The waterfront grid, an extension of Penn’s original map, would stimulate the expansion of Center City by about 30 percent into mixed-use development along the river. Those new neighborhoods would mean fewer suburban commuters and more momentum for the metropolitan economic engine seen in the Brookings study.

The Civic Vision also foresees the return of rail to the riverfront, this time a light rail line running along an urban boulevard, and branching west to reconnect with the rest of Center City.

The much-debated, much-awaited dredging of the Delaware and the Southport project will help create a world-class containerized shipping facility with the potential of employing 175,000, according to current projections.

The city’s plumbing problems amount to about $350 million in water and sewer needs, Seymour said, to effectively replace and retrofit the system. “We have a lot of old pipes in the ground.” But the Philadelphia Water Department is engaged in a multi-pronged approach, addressing not only the gray infrastructure (the old pipes), but also creating a green infrastructure (environmental management of storm water runoff), and focusing on blue infrastructure (restoring the waterways).

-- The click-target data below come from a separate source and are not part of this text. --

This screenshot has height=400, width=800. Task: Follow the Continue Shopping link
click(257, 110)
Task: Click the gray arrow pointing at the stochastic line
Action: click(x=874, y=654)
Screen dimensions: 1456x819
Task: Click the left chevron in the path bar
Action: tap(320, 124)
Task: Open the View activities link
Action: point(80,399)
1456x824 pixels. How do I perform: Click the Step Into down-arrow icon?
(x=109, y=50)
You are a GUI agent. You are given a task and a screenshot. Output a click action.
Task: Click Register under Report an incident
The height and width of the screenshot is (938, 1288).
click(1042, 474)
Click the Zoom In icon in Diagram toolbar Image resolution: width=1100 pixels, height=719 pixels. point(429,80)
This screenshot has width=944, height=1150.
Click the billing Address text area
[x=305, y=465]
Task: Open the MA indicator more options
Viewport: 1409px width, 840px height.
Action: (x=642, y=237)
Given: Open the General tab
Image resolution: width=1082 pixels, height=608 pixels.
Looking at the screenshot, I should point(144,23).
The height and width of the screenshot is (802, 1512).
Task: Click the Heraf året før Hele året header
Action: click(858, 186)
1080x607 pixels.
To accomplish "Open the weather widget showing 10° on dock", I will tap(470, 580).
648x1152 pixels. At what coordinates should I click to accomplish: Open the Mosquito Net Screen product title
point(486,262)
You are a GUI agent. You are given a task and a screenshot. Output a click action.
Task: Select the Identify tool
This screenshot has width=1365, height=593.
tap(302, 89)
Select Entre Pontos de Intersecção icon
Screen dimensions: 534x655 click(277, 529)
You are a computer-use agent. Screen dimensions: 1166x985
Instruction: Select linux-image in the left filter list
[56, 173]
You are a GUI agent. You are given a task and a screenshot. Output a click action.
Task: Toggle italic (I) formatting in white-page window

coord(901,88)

Regarding the natural green infrastructure, Seymour acknowledges the region’s progress in turning the situation around. “The region has done remarkably well at preserving open space. Most of the suburban counties and a surprising number of local governments have voted to tax themselves to buy open space,” he said, and the area’s farmland preservation programs have become national models.

In the city, the parks network has revived green spaces throughout the city, and the recent merger of the municipal parks and recreation departments has inspired new hope for preserving much more of Fairmount Park, that beautiful open space that has been with Philadelphians since the beginning.

There are other, even bigger issues at work in planning the region’s infrastructure and keeping it sustainable – that buzz word that looks into our common future. Seymour points to energy and climate change on the horizon. Where we choose to live, how we move around, how we develop our land and waterfronts – all those infrastructure decisions — will determine our place in this new century.